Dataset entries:
----

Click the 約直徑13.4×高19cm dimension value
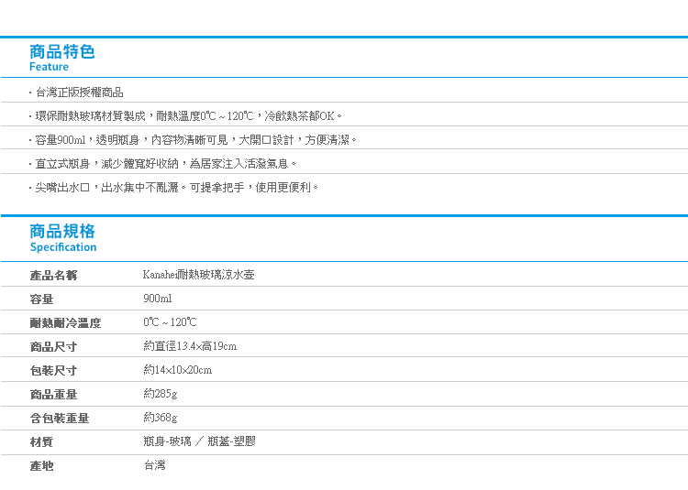 [x=190, y=346]
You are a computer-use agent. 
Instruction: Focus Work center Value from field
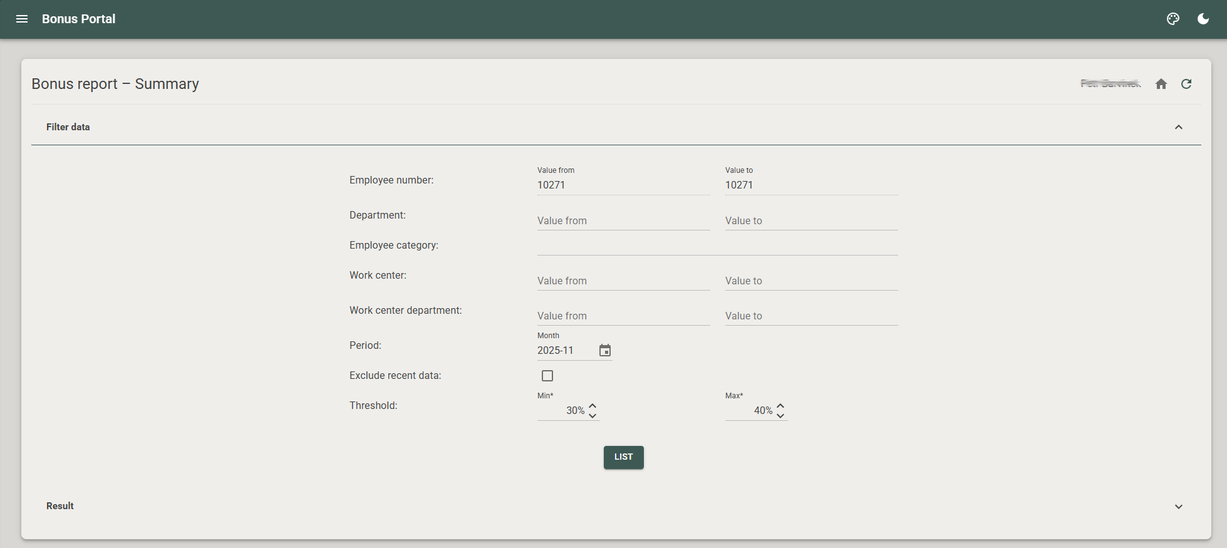(623, 281)
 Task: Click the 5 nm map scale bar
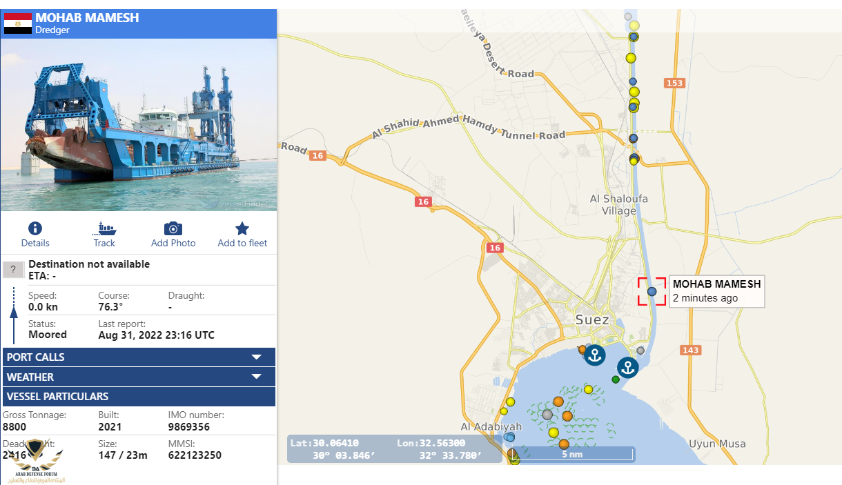pyautogui.click(x=573, y=455)
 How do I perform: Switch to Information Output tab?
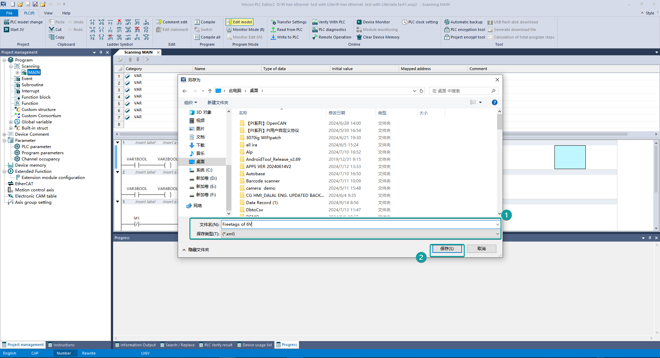tap(135, 345)
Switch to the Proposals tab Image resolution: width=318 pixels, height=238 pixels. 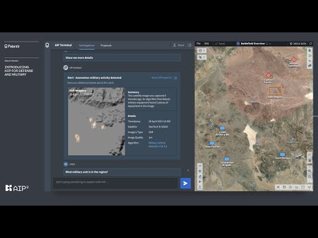106,46
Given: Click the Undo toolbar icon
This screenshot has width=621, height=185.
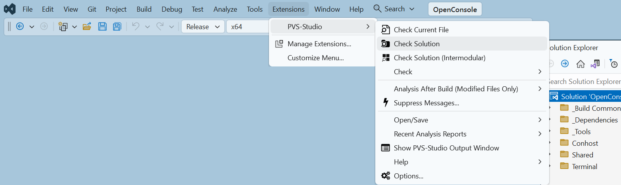Looking at the screenshot, I should pyautogui.click(x=135, y=26).
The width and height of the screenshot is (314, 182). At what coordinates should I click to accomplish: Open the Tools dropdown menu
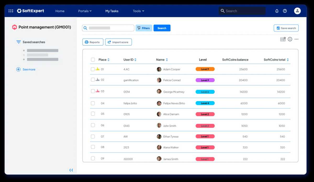(138, 11)
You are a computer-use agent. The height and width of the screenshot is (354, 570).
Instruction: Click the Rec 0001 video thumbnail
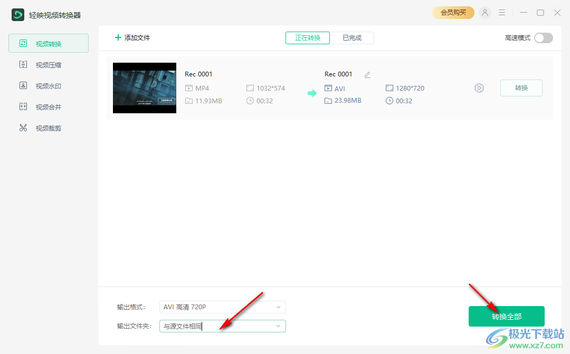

----

Problem requirements: Transcribe, word for word, the line holding "Given: Click the Undo toolbar icon" and all lines after it in the entries above, ending with the last. Only those lines; no pictures.

Response:
Given: Click the Undo toolbar icon
This screenshot has width=621, height=185.
Looking at the screenshot, I should pyautogui.click(x=135, y=26).
The width and height of the screenshot is (314, 182). At what coordinates should I click to accomplish: Open the Tools dropdown menu
(138, 11)
You are a computer-use agent. The height and width of the screenshot is (354, 570).
Instruction: Click the Rec 0001 video thumbnail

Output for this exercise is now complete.